A & E survey
Accident and emergency departments at The James Cook University Hospital and the Friarage Hospital have received positive feedback from patients in the national Care Quality Commission’s (CQC) survey on people’s experiences there.
The CQC’s fifth national accident and emergency (A&E) survey was carried out by all 147 acute and specialist NHS trusts with major accident and emergency departments in England and almost 260 people who attended South Tees’ A&E departments during January, February or March 2014 completed the survey.
The survey asked people to answer questions about different aspects of their care and treatment. Based on their responses, the CQC gave each NHS Trust a score out of 10 for each question (the higher the score the better).
Each trust also received a rating of:
- Better: if the trust scored better for that particular question compared to most other trusts that took part in the survey.
- About the same: if the trust’s score was about the same for that particular question as most other trusts that took part in the survey.

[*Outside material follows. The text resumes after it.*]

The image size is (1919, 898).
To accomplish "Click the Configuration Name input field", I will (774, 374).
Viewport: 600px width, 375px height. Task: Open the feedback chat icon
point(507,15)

- Worse: if the trust did not perform as well for that particular question compared to most other trusts that took part in the survey.
When the feedback was compared to other trusts, the results placed the trust in the top five percent in a number of areas:
- first examination
- time to discuss health problems
- confidence and trust in doctors and nurses
- medication side effects explained
- overall rating of experience
Julie Suckling, service manager for accident and emergency at South Tees, said: “It is great to have such positive feedback, during what has been a very busy period for the department. This is well deserved praise to those who work tirelessly to help our patients at what is a traumatic time in their lives. It means a lot as it is patient feedback, people who have experienced first-hand the dedication and care given by the staff at the two hospitals.”